A group of young designers offers “possible mediums” instead of buildings.

Theory has seemed so last millennium for so long that I am happy to report that it is back. For the first time this century, architecture theory is coalescing into a semblance of coherence. While this is a “discourse” that might not be unified (and, in fact, is against any such unity) and might not yet have a great deal of impact on practice, it does make sense of how and why we design in a manner that is appropriate to what is happening in our culture and our society.

"Continuous Cruciform" by Alex Maymind "presents a composite figure that is visually more prominent than the features of the individual plans."
"Continuous Cruciform" by Alex Maymind "presents a composite figure that is visually more prominent than the features of the individual plans." © Alex Maymind

The New Normal proper distinguishes itself from, but also contains elements of, Triple O (Object-Oriented Ontology), which has captured the minds of theory-oriented designers across the country. It also answers to a wider interest in looking beyond monuments and traditional aesthetics and to the everyday and even the ugly as characteristics that might be appropriate for our social-media-fueled diverse age.
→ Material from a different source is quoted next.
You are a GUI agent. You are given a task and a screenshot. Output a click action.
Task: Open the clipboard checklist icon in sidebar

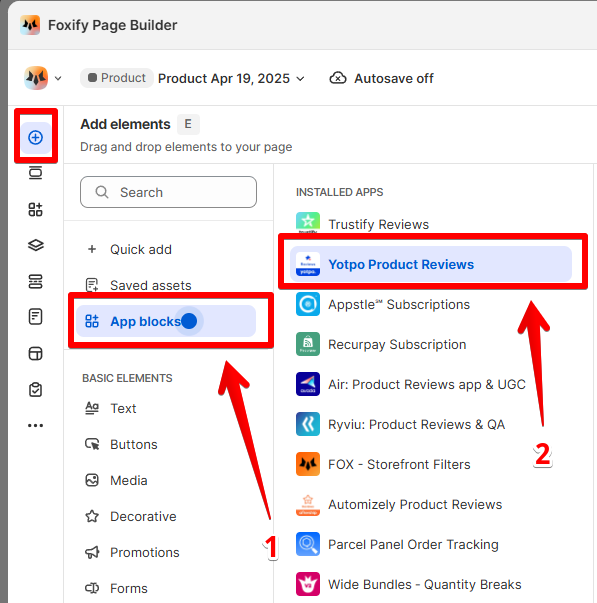point(35,390)
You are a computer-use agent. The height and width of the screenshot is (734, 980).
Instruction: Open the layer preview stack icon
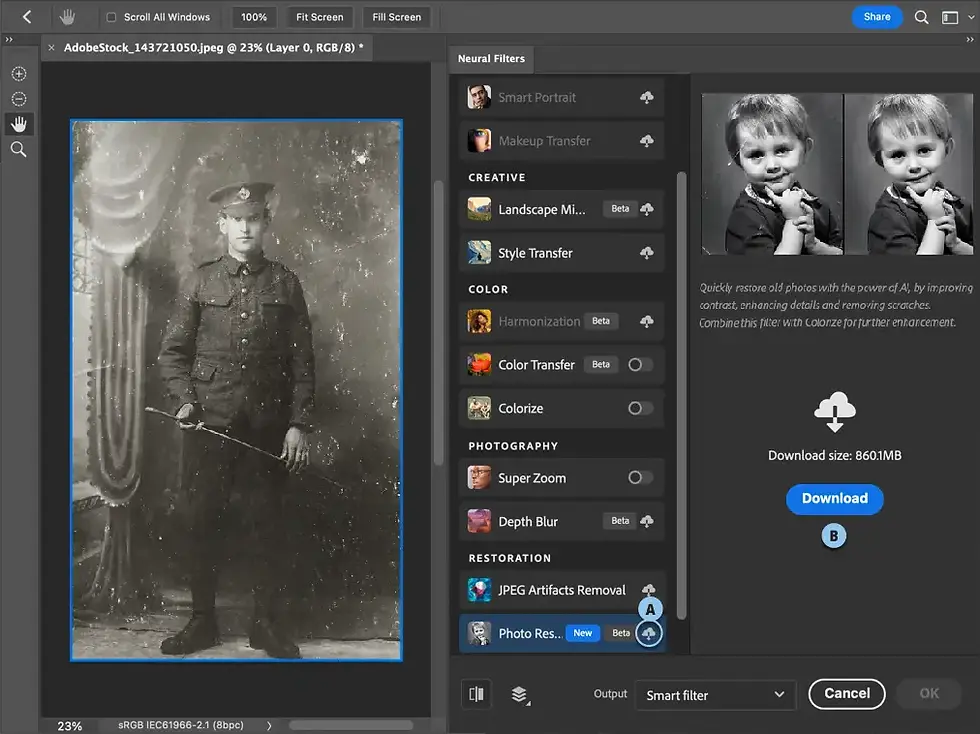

And it justifies its work not so much through abstract theories as it does with storytelling, fairy tales, and other “fake” realities. 

In appearance, the New Normal looks remarkably like a revival of both the Postmodernism of the collage (think James Stirling and Michael Graves) and the narrative variety (John Hejduk and Bernard Tschumi, FAIA), as well as the first experiments in blobs that appeared in the 1990s. As such, it also revives a debate between whether architecture is about abstract orders and forms that you impose on the world or if it is instead about the registering and critical elaboration of the existing world.